__Page text__:
═══

Here’s the thing. When you and I were getting into board gaming, the joke among the games press was that everyone was sick of “trading in the Mediterranean” games. I guess that theme was to the early ‘00s what zombies are today.

Paul: That’s a really good comparison and one I can relate to myself as my health and sanity both gradually bleed out of me, as my tears themselves even turn to blood, as-

Quinns: I think I’ve said this before, but I feel like I want to see what all the fuss was about. I want to trade in the Mediterranean! Imagine it, Paul. You and me, trading figs and hummus. The lemony fizz of the gentle Mediterranean ocean, as if we were sailing in a big bath of 7 Up.

I’ll tell you what else. Reading about Mare Nostrum, it’s immediately apparent how far today’s board games have come. I’m sure this game is great, but it’s missing the unique selling point that games today need to stand out. The description’s so funny. It’s perfectly confident as it tells players that they can trade resources, build temples, pillage cities and… that’s it.

Paul: It sounds like it could certainly be worse. So, the Shogun Big Box is the other classic game that’s back on Kickstarter? Let’s take a look here.

 Shogun Big Box

452 custom-made wooden components!? What is this? That’s disgusting opulence. This is like that time that Tokaido was republished with all sort of flashy components. It’s a sign that board gaming’s golden age has become decadent and overblown. We’ve all grown fat and amoral on our own success. This is the end. This is the end of an empire. We’re all Nero fiddling as Rome burns. Or at least we have dining rooms that rotate. We’re at least that far.

Quinns: Dining rooms that rotate?

Paul: I think Nero had the first revolving room ever. I think I have the latest revolving room. That may be the drugs.

Quinns: Hang on. Pshaw! I’ve just seen that they’re replacing the original Shogun’s wooden cubes, which represented everybody’s armies, with literally hundreds of meeples.

Now the meeple’s the de facto symbol of board games you can’t use it that carelessly! It’s no longer a subdued, colourful way of representing humankind. It’s a sugary exclamation mark and it’s ruining this map of Japan for me. RUINING IT.

Paul: I was hoping they would at least be meeples that looked like old Japanese armour from the era, but… they don’t quite. Still, I like the dice tower. And I do sort of slightly like the idea that it’s like a really angry Carcassonne. Sort of. A tiny bit.

═══

__Stored data__:

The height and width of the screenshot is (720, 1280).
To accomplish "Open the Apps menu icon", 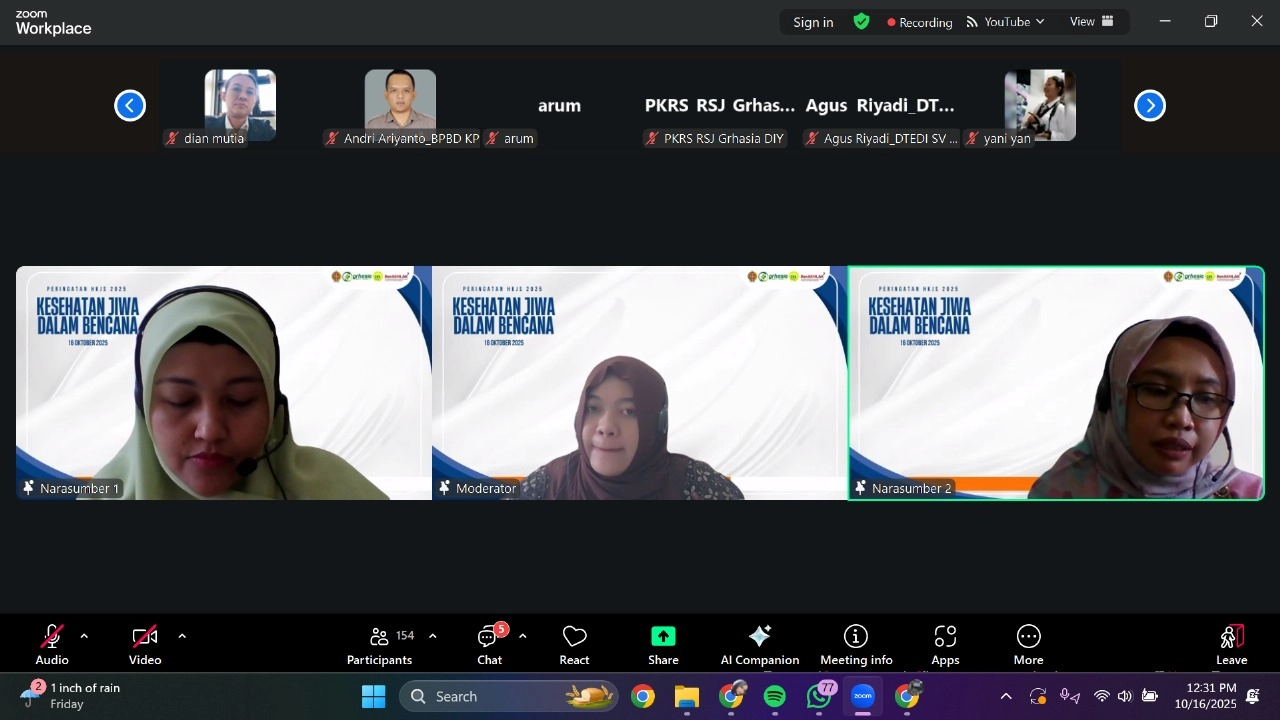I will 945,637.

═══

__Task description__:
Answer these questions from the board game conversation:
(a) How many custom-made wooden components does the Shogun Big Box have?
(b) What represented everybody's armies in the original Shogun?
(c) According to the description of Mare Nostrum, what three things can players do?

__Answer for the task__:
(a) 452
(b) Wooden cubes
(c) Trade resources, build temples and pillage cities